Petikan Teks:
Ini adalah tulisan iseng bagian ketiga dari perjalanan
singkat saya ke Paris & Amsterdam pada tanggal 16-21 Juni lalu. Dalam waktu
yang singkat itu saya mengambl kesimpulan bahwa heaven on earth is Indonesia.
Tetapi ada yang sedikit saya sesali yakni keterbatasan waktu untuk melihat
dengan tenang ragam pesona kota Paris & Amsterdam. Terutama tentang kota
Paris. Mimpi sederhana untuk mengabadikan coat of arm kota Paris yang ada
tulisan Latin-nya “fluctuat nec mergitur” pun harus penuh perjuangan dan
kecepatan saking sedikitnya waktu. Ada doa lirih, semoga Tuhan mengijinkan saya
kembali ke sana untuk membuat dokumentasi yang lebih lengkap tentang coat of
arm kota Paris ini.
Saya mengenal coat of arm (lambang) kota Paris ini pada
jaman kuliah di Bandung antara 1999-2004. Jadi kalau dihitung sudah empat belas
tahun saya mengenalnya, melebihi saya mengenal lambang kota atau kabupaten saya
dilahirkan di Malang. Bukan karena saya ingin sok keren atau apa. Bermula dari
keisengan mengamati kata-kata latin pada logo klub-klub sepakbola di Eropa,
saya menemukan sesuatu yang menarik pada logo klub Olympique Marseille, klub
yang ketika Drogba bermain disana pernah juara Liga Champion. Ada tulisan
“droit au but” pada logo klub tersebut, yang artinya “straight to the goal”.

Entri Tersedia:
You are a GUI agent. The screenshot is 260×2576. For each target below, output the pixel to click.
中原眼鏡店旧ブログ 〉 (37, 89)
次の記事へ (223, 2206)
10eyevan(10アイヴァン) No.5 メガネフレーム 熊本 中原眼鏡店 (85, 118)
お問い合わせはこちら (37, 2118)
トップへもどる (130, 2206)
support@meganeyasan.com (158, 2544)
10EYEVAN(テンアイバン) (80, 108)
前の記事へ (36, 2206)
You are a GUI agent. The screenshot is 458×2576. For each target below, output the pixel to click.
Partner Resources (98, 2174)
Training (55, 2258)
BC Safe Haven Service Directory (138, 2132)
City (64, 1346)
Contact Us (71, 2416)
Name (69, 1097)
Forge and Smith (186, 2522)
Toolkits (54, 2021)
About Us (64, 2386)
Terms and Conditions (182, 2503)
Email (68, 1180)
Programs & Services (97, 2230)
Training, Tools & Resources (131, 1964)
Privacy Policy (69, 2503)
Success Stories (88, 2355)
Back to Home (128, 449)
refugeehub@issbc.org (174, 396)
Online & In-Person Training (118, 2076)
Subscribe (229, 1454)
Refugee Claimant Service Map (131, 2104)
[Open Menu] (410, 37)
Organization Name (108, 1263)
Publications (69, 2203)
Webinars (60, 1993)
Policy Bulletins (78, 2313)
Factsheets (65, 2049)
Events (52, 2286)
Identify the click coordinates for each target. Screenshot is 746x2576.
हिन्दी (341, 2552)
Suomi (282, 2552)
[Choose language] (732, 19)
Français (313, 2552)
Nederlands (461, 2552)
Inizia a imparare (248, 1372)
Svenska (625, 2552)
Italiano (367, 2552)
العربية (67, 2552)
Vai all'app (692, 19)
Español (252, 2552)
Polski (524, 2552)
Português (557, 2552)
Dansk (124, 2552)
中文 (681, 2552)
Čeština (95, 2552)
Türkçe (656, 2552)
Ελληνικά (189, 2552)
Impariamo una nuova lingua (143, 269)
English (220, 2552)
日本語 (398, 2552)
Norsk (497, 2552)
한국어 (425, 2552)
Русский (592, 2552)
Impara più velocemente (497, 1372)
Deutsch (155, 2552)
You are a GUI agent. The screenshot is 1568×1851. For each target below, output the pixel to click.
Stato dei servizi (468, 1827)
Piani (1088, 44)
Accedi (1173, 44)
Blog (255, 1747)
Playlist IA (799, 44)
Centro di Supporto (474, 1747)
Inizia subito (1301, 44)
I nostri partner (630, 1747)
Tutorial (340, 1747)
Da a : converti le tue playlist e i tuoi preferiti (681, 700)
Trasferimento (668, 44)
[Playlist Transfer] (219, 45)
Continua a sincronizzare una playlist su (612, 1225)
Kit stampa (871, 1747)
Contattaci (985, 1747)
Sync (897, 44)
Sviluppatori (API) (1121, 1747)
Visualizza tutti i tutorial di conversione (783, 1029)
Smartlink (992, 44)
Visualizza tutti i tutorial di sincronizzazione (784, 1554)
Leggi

Tugas Diberikan 1: Sebutkan semua frasa yang diapit tanda kutip ganda dalam petikan teks tentang lambang kota Paris.
Tugas Diberikan 2: Skalakan koordinat jawaban pada entri, mulai dari baris yang memuat "Sviluppatori (API) (1121, 1747)" sampai akhir entri, dengan mengalikan setiap angkanya dengan 2,45 lalu membulatkannya ke bilangan bulat (nilai setengah dibulatkan ke atas). Tuliskan kembali baris-baris tersebut seluruhnya, termasuk teks targetnya.

Jawaban Benar 1:
“fluctuat nec mergitur”
“droit au but”
“straight to the goal”

Jawaban Benar 2:
Sviluppatori (API) (2746, 4280)
Visualizza tutti i tutorial di conversione (1918, 2521)
Smartlink (2430, 108)
Visualizza tutti i tutorial di sincronizzazione (1921, 3807)
Leggi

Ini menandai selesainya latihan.